Reprocessing Events from Clojure collector


#1

We are attempting to reprocess events (not bad events) from the Clojure collector, and are running into trouble.

A new S3 bucket has been created, and set as the ‘in’ bucket for the EmrEtlRunner config to reprocess a few months worth of raw clojure events from the archive. Now that the clojure files are being renamed per the R91 release (https://snowplowanalytics.com/blog/2017/08/17/snowplow-r91-stonehenge-released-with-important-bug-fix/), we keep receiving the following error:

ERROR FileFormatWriter: Aborting job null. java.io.IOException: Not a file:

The bucket structure after the staging has been completed looks like the following:

run=2018-08-28-12-00-00
i-1/
  var_log_tomcat8_rotated_localhost_access_log.txt1502463662.gz
i-2/
  var_log_tomcat8_rotated_localhost_access_log.txt1502467262.gz

The in setting on the bucket looks like:

s3n://bucket-name/

Any archive folders that were created prior to the R91 release do not experience this issue. Is this the expected behavior?


#2

@digitaltouch, the problem seems to be due to extra folder run=2018-08-28-12-00-00.
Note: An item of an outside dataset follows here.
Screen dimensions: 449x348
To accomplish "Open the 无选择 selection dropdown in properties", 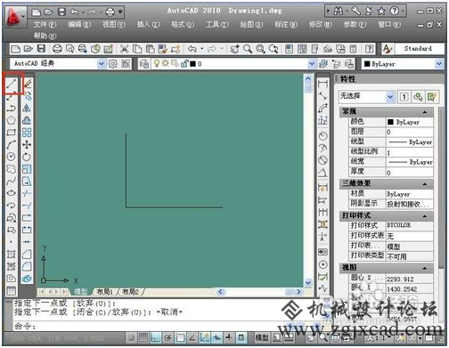I will click(390, 97).
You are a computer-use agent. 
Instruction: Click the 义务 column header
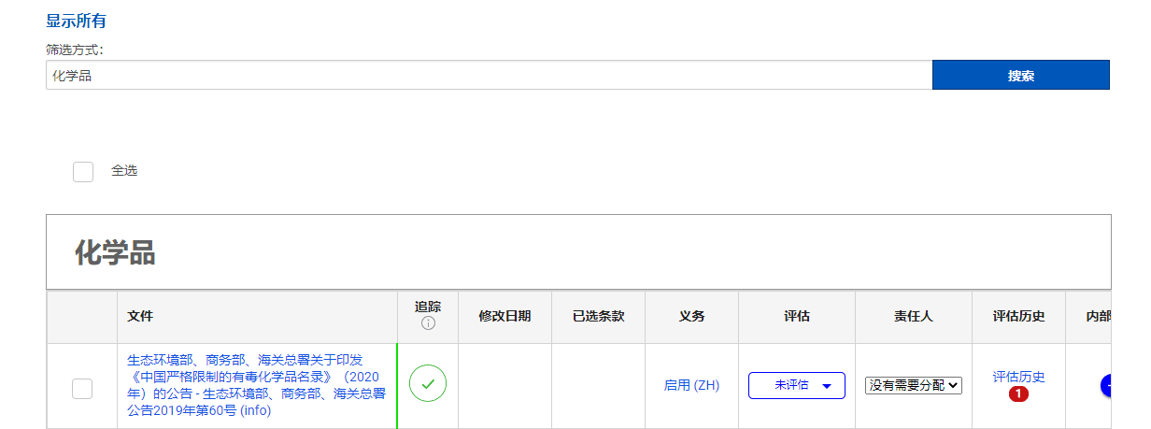(x=691, y=316)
By the way, you could place your files into “processing” bucket directly and run EmrEtlRunner with --skip staging property.


#3

@ihor,
Thanks for the quick reply. I was able to come to that conclusion. It does make it rather difficult to reprocess more than one batch since this is the folder structure of the archive step now. Each batch will need to be opened and copied manually into the processing folder due to this.